Tasks to perform:
#1 Using the herbicide article, answer each question briefly:
(a) On what date was it published?
(b) Who is quoted as saying "Rotating buys you time, mixing buys you shots"?
(c) In its example, after how many shots does resistance typically evolve?
#2 Name every person mentioned in the herbicide article.
#3 Update the herbicide article, starting with "Peter Newman and" and going on through "than simply rotating.", with "double knock technique" replaced by "double knock tactic".

Passage to read:
Three reasons why mix and rotate herbicides is better than just rotate

Author: | Date: 29 Feb 2016

Peter Newman and Roberto Busi, Australian Herbicide Resistance Initiative

 

Over the years we have done a great job of communicating the message of herbicide rotation to delay herbicide resistance.  ‘If you use a herbicide this year, don’t use it next year’, and so on.  We have also talked about the double knock technique, and also how it is important is when mixing herbicides to ensure that both herbicides are at full rates.  Now it seems that the ultimate answer is to mix and rotate herbicides.  Don’t just mix, and don’t just rotate – we need to do both.  In this paper I will give three pieces of evidence to show why the mix and rotate message is better than simply rotating.

    “Rotating buys you time, mixing buys you shots”, Pat Tranel

If you have a herbicide where resistance typically evolves after five shots, then using it every second year will buy you some time, but resistance will still happen after five shots over ten years.  Mixing this herbicide with other herbicides, all at full rates, is likely to buy some extra shots of the herbicide.

Supplied entries:

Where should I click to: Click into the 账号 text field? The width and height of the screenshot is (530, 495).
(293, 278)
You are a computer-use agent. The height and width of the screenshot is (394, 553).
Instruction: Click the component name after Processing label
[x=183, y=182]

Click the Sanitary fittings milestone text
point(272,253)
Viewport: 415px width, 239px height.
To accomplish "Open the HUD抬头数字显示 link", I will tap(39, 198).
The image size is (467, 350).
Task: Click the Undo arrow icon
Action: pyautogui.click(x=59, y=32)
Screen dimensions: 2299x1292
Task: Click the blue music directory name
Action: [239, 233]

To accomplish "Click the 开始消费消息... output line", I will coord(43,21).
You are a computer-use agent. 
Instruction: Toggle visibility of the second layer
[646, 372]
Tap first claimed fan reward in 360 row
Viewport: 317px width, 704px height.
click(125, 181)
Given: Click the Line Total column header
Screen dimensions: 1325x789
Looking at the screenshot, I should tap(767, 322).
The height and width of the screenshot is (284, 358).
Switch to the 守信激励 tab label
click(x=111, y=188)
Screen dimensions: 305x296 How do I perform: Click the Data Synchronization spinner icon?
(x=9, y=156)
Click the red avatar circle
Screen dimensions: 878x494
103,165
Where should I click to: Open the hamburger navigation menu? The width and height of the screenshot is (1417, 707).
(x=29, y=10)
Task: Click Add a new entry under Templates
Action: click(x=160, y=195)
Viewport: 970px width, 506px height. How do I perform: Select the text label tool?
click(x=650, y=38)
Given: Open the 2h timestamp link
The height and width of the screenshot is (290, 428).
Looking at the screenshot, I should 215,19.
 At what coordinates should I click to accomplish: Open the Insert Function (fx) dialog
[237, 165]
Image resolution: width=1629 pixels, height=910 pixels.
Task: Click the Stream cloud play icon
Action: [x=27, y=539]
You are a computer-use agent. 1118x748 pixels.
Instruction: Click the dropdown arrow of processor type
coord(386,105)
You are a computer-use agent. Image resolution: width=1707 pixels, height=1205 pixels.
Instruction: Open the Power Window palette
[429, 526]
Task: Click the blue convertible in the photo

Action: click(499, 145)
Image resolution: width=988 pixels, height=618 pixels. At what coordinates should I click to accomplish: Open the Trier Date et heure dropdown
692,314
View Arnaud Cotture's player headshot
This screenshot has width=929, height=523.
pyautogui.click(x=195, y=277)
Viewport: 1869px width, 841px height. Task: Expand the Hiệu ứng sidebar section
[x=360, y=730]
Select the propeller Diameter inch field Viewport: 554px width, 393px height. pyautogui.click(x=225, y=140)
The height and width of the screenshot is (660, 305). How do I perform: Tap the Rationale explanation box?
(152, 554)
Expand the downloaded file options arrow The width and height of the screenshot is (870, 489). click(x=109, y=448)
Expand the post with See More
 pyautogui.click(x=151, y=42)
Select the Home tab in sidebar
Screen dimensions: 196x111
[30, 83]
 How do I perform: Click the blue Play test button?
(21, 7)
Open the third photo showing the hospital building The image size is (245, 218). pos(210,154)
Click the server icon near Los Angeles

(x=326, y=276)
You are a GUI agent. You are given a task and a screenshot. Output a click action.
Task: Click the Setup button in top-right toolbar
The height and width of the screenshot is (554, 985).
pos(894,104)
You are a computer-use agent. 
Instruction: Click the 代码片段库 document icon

Responses to the exercise:
#1
(a) 29 Feb 2016
(b) Pat Tranel
(c) Five

#2 Peter Newman, Roberto Busi, Pat Tranel

#3
Peter Newman and Roberto Busi, Australian Herbicide Resistance Initiative

 

Over the years we have done a great job of communicating the message of herbicide rotation to delay herbicide resistance.  ‘If you use a herbicide this year, don’t use it next year’, and so on.  We have also talked about the double knock tactic, and also how it is important is when mixing herbicides to ensure that both herbicides are at full rates.  Now it seems that the ultimate answer is to mix and rotate herbicides.  Don’t just mix, and don’t just rotate – we need to do both.  In this paper I will give three pieces of evidence to show why the mix and rotate message is better than simply rotating.